FDA’s Summer Plans May Include LDT Rulemaking

June 20, 2023By Jeffrey N. Gibbs & Allyson B. Mullen & Gail H. Javitt & McKenzie E. Cato

The long-running saga of FDA regulation of laboratory-developed tests (LDTs) has taken yet another new turn.  In the most recent Unified Agenda, which is a list of planned regulatory actions published semi-annually by the Office of Management and Budget (OMB), FDA announced its intent to issue a proposed rule “to make explicit that laboratory developed tests (LDTs) are devices under the Federal Food, Drug, and Cosmetic Act.”  The Notice of Proposed Rulemaking (NPRM) for LDTs is scheduled to be published in the Federal Register in August.

Whether we will actually see a proposed rule in August is more than a little uncertain, however.  Take for example FDA’s Unified Agenda announcement for ISO 13485 harmonization, which first occurred in the Spring of 2018 and was re-issued until a proposed rule was published in early 2022 (see our post here).  Thus, simply because the Unified Agenda targets August, it doesn’t necessarily mean it will be August or even this year.  The difference between a proposed LDT rule and ISO 13485 is that the Unified Agenda categorizes LDTs as “Significant” priority as compared to ISO 13485, which was “Non-Significant.”

Timing aside, FDA’s plans should not come as a surprise.  In the wake of Congress’ failure to enact the VALID Act last year, Commissioner Califf and CDRH officials have made public statements affirming the Agency’s intent to take matters into its own hands and initiate LDT rulemaking.  The announcement in the Unified Agenda of a planned NPRM is the most concrete evidence that FDA is moving forward with this plan.

Over the years we have blogged many times on the twists and turns of the efforts to regulate LDTs.  These include FDA’s efforts to use guidance as the vehicle (see posts here, here, and here) and the multiple attempts to pass the VALID Act (see posts here and here).  So far, all of these efforts have been fruitless.  Given the make-up of the House and the aversion to expansion of FDA authority, it seems extremely unlikely that the newest version of the VALID Act, which was introduced in March 2023, will advance in the next two years.  And regulating LDTs through guidance documents is vulnerable to legal challenge on procedural grounds.  See, e.g., ACLA White Paper on LDTs here.  Rulemaking avoids the twin problems of dependency on action by Congress and the legal weakness of imposing substantive legal requirements through guidance.

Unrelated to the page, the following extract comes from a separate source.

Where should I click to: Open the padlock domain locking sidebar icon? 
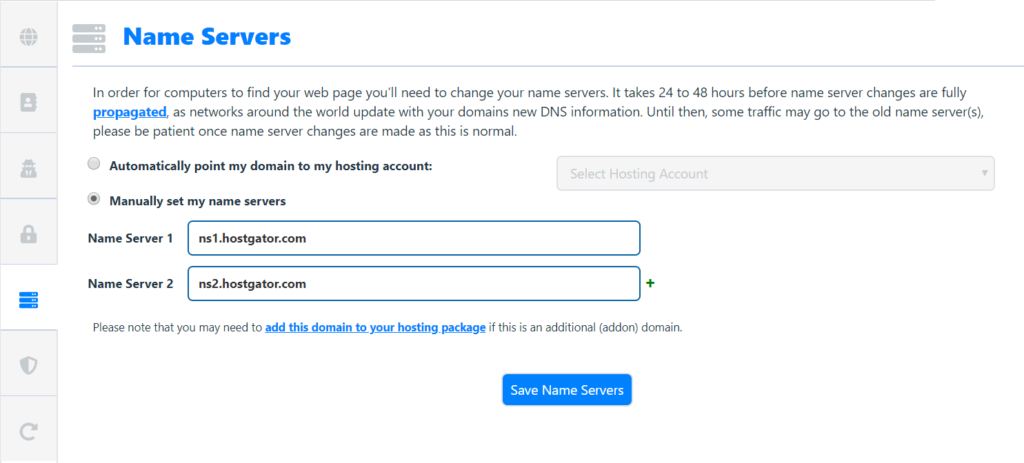tap(29, 233)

Of course, the rulemaking process has its own uncertainties.  Once the NPRM is published, the public will have the opportunity to submit comments; given the wide range of stakeholders that would foreseeably be affected by FDA oversight of LDTs, the docket will no doubt be voluminous.  It will inevitably take FDA a substantial period of time to review these comments and incorporate responses in a final regulation.  Before a final rule can be issued, it will be scrutinized both by the Department of Health and Human Services and OMB.  FDA will also need to conduct an economic impact analysis pursuant to Executive Orders 12866 and 13563, which direct FDA to assess all costs and benefits of available regulatory alternatives and, when regulation is necessary, to select regulatory approaches that maximize net benefits (including economic benefits).  All of this will take time.  And, of course, there is the political calendar.  If there is a change in administration, this process will almost surely be halted immediately, unless the current administration abandons the effort on its own, as it did in 2016 (see post here).

Even if a final rule is issued, that will not be the end of the story.  The NPRM merely says that the regulation would make explicit that LDTs are devices, but what that means and how the existing device framework would apply to LDTs remains a mystery.  Would there be a new regulatory framework, as is proposed in VALID and outlined in FDA’s 2017 discussion paper (see our prior post here), or something different?

Moreover, while rulemaking may shield FDA from some procedural challenges, the imposition of substantive new requirements on clinical laboratories would be very likely to prompt lawsuits on other grounds.  Opponents of LDT regulation received a boost with last year’s Supreme Court decision overturning an agency action based on the “major questions” doctrine, West Virginia v. EPA.  Depending on what happens in the next few weeks in Loper Bright Enterprises v. Raimondo, FDA may also lose the shield of Chevron deference in any litigation.

In sum, the notice of a projected NPRM is not the end of the LDT story, or the beginning of the end, or even the beginning of the beginning of the end.  We still expect to be blogging about FDA’s efforts to regulate LDTs for years to come.